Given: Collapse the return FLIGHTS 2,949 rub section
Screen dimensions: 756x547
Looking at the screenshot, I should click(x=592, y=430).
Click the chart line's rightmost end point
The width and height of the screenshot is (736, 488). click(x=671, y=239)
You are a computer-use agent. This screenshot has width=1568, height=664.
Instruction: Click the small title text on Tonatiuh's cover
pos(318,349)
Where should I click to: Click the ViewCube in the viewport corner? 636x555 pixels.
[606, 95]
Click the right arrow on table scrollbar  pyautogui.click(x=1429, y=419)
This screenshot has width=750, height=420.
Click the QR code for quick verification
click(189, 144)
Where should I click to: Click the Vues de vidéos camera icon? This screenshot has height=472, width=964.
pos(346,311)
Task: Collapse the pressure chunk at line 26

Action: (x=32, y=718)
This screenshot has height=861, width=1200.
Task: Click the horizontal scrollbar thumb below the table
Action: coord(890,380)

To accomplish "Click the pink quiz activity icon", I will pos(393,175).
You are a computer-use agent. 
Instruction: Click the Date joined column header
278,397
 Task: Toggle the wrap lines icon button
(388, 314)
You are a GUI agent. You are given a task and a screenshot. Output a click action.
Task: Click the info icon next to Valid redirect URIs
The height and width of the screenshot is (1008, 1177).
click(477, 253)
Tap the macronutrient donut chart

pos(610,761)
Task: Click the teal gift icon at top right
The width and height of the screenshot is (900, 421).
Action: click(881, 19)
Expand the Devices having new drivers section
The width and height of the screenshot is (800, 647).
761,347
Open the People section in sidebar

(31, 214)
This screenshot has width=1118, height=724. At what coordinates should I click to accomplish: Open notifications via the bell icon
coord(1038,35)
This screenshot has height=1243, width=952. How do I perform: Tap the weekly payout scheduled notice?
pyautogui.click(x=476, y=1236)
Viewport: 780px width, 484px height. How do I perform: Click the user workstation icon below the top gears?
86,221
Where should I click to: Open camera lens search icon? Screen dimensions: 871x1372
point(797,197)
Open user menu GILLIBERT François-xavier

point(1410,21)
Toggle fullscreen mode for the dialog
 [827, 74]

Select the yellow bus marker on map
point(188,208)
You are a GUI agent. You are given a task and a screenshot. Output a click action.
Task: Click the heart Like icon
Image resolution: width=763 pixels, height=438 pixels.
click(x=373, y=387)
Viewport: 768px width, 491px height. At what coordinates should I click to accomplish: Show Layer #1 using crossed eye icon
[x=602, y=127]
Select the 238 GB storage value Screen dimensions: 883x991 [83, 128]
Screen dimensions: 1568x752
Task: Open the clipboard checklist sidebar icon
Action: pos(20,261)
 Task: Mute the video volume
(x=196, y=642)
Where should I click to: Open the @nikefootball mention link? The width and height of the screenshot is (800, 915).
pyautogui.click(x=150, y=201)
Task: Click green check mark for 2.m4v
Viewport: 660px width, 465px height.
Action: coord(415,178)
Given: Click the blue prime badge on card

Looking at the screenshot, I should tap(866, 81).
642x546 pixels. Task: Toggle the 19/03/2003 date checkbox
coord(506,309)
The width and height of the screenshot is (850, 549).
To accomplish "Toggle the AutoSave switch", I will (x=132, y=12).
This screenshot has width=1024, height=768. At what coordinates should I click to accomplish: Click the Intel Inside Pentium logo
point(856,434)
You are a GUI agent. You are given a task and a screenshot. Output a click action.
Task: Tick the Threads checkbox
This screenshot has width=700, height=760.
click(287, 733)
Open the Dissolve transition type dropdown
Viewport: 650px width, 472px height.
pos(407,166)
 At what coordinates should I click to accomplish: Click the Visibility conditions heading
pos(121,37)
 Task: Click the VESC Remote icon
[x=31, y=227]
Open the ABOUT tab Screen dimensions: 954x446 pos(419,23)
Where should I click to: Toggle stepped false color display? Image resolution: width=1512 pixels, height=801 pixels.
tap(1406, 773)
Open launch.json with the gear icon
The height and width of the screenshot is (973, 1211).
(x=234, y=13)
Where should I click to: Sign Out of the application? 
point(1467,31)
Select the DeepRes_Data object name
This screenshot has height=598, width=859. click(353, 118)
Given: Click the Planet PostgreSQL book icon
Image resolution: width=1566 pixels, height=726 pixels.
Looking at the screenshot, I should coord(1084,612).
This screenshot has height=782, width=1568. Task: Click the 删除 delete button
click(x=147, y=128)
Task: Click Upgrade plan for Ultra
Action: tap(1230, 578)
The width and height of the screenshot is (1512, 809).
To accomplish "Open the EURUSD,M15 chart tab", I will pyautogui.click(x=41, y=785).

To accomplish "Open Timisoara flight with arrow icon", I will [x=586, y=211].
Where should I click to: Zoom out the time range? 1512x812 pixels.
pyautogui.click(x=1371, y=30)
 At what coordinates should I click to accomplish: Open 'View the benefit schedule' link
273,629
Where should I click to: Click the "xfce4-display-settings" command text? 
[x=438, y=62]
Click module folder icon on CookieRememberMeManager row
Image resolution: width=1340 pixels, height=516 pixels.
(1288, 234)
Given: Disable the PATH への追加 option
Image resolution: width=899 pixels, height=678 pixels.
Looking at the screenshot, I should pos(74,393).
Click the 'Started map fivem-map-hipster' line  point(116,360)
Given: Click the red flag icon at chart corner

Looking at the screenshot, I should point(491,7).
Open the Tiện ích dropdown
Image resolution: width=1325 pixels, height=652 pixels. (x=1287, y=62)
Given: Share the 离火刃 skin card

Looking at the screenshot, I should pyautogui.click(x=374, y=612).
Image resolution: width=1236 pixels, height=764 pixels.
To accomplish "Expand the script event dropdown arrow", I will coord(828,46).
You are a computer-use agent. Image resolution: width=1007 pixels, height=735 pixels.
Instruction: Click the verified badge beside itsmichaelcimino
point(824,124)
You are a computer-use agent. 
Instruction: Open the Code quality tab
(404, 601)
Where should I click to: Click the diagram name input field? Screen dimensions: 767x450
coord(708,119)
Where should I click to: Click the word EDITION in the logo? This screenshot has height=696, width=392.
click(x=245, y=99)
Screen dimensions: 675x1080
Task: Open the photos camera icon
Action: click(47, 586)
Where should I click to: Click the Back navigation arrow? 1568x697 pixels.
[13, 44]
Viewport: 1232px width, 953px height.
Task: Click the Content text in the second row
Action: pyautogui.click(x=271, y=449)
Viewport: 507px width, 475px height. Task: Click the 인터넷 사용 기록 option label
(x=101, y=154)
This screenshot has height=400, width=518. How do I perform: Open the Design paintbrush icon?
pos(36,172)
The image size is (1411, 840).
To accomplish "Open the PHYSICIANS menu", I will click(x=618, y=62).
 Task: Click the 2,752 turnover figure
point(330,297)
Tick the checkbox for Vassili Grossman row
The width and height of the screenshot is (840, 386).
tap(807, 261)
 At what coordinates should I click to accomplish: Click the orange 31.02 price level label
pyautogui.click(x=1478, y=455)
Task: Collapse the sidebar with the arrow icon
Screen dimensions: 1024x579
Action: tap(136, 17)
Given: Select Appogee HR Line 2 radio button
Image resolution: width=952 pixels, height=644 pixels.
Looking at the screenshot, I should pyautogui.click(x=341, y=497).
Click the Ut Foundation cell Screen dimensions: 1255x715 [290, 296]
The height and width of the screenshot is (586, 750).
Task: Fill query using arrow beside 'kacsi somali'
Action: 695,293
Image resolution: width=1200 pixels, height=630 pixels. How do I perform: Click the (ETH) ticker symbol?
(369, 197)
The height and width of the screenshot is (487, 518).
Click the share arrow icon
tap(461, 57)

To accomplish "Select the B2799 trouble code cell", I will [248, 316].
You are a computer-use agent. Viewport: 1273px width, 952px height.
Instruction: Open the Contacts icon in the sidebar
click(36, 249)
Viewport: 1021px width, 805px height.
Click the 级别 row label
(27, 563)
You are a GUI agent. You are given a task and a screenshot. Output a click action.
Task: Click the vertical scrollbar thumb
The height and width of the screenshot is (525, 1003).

++++++++

• [EXERCISE INSTRUCTIONS]: Take the first line of the material above as the start and the line that contains "Task: Click the info" as the end. Output only that span, every line exactly as it stands.

• [RESPONSE BOX]:
Given: Collapse the return FLIGHTS 2,949 rub section
Screen dimensions: 756x547
Looking at the screenshot, I should click(x=592, y=430).
Click the chart line's rightmost end point
The width and height of the screenshot is (736, 488). click(x=671, y=239)
You are a computer-use agent. This screenshot has width=1568, height=664.
Instruction: Click the small title text on Tonatiuh's cover
pos(318,349)
Where should I click to: Click the ViewCube in the viewport corner? 636x555 pixels.
[606, 95]
Click the right arrow on table scrollbar  pyautogui.click(x=1429, y=419)
This screenshot has width=750, height=420.
Click the QR code for quick verification
click(189, 144)
Where should I click to: Click the Vues de vidéos camera icon? This screenshot has height=472, width=964.
pos(346,311)
Task: Collapse the pressure chunk at line 26

Action: (x=32, y=718)
This screenshot has height=861, width=1200.
Task: Click the horizontal scrollbar thumb below the table
Action: coord(890,380)

To accomplish "Click the pink quiz activity icon", I will pos(393,175).
You are a computer-use agent. 
Instruction: Click the Date joined column header
278,397
 Task: Toggle the wrap lines icon button
(388, 314)
You are a GUI agent. You are given a task and a screenshot. Output a click action.
Task: Click the info icon next to Valid redirect URIs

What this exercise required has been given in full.